_Data provided_.
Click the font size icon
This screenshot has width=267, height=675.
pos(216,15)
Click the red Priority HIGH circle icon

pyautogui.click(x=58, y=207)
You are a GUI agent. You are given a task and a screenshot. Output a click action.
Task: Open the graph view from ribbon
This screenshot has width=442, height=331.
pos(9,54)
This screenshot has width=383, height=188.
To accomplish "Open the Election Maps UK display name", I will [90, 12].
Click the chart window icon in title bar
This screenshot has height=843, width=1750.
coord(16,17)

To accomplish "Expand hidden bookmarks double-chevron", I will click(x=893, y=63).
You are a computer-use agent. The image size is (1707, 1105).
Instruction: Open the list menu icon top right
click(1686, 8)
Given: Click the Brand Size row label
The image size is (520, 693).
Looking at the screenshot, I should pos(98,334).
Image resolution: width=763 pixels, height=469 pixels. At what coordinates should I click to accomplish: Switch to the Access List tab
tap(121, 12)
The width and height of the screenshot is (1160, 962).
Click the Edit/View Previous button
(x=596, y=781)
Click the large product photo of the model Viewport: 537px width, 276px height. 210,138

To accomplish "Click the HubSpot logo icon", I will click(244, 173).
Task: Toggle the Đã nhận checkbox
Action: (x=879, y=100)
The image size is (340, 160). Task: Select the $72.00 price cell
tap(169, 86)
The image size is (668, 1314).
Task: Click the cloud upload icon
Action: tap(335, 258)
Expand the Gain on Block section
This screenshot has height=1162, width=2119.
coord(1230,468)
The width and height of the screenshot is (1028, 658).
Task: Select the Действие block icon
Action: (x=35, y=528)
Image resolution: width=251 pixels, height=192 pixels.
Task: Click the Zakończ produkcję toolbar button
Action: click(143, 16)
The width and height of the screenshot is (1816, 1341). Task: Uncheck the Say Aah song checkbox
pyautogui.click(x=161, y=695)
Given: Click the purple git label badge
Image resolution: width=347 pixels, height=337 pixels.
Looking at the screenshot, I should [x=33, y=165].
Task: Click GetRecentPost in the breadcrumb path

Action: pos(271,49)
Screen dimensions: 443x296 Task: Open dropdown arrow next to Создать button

_Work instructions_.
Please copy out, unchanged, the lines of the items above from the one containing "The width and height of the screenshot is (1160, 962)." up to and including the one containing "Click the large".

_Exercise response_.
The width and height of the screenshot is (1160, 962).
Click the Edit/View Previous button
(x=596, y=781)
Click the large product photo of the model Viewport: 537px width, 276px height. 210,138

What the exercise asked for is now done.